Balancing Truth and Love

from Classblog via Flickr
from Classblog via Flickr

Soon Joseph had another dream, and again he told his brothers about it. “Listen, I have had another dream,” he said. “The sun, moon, and eleven stars bowed low before me!” Genesis 37:9 (NLT)

In today’s chapter, the book of Genesis takes up the story of Joseph who was Jacob’s son by Rachel. One of the stark contrasts we immediately see in the young Joseph is that he is a plain spoken truth teller born into a family system steeped in deception. Joseph had a dream and shared the dream with his brothers despite the ill-will and retribution it generated from his brothers. In this way, Joseph foreshadows the prophets who would also share God’s message through their dreams and visions and earn the ill-will and retribution of the nation.

Followers of Jesus are commanded to “speak the truth in love,” but I have come to appreciate the courage required to faithfully do so. Speaking truth often requires us to say what others do not want to hear. Doing it “in love” requires us to bless and be gracious with those who will respond to truth the way Joseph’s brothers did.

I have always struggled to balance my desire to be an obedient truth-teller with my personality of being a people pleaser. So often I err too far to one extreme or the other. When I speak truth I often harden myself so as to build up the courage to do so and it comes out as callous and angry. When I try to speak in love I often soften myself to the point that I conceal truth and avoid any potential unpleasantness it would generate. Once again, I find myself trying to find the point of tension between the two extremes. I hope as I get older I’m learning to get it right once in a while.

4 thoughts on “Balancing Truth and Love”

  1. Hey good job! You’ve picked up on the union between truth and love (see concordance for simultaneous mentions in the Psalms).

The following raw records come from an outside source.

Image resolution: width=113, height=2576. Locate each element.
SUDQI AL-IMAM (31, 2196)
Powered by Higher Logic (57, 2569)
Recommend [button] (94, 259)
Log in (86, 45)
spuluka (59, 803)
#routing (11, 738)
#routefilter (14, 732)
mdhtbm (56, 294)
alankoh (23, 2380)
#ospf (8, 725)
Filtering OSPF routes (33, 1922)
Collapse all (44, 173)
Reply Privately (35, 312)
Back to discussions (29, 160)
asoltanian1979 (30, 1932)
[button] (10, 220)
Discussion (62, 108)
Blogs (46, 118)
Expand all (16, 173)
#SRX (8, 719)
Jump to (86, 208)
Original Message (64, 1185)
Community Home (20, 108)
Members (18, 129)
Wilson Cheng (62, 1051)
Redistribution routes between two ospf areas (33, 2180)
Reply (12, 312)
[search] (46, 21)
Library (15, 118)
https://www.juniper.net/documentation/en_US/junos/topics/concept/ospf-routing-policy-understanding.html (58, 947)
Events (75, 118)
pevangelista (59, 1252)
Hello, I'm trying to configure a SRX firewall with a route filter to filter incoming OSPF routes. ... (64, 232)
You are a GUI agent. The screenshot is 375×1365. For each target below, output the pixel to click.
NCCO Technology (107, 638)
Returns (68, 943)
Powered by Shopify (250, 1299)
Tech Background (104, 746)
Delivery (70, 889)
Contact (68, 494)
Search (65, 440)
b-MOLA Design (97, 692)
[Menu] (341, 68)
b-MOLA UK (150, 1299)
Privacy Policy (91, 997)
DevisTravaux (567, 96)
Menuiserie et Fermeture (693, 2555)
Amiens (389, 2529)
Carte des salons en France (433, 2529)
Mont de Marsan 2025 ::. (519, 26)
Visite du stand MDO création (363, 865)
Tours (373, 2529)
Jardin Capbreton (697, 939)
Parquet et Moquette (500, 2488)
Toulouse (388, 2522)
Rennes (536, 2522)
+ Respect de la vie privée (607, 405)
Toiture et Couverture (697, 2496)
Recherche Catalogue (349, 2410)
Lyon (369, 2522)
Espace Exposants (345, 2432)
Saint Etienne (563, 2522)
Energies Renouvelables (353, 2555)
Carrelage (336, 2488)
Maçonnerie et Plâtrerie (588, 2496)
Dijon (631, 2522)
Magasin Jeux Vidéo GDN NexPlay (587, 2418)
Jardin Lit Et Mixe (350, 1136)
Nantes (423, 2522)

These are linked more than we normally realize, and you are very right to teach on this! Thanks for sharing!

  2. Hey Tom – I find it interesting that as I approach 50 (gulp!) I find it easier to cut through the crap and tell the truth. BUT I have enough failures in my life that I limp – like Joseph’s dad Jacob – and have more compassion for my fellow strugglers than I used to when I was younger. I still sometimes open my mouth when it should stay shut and leave it shut when it should open. But like you, it’s getting better. We sure serve a patient God!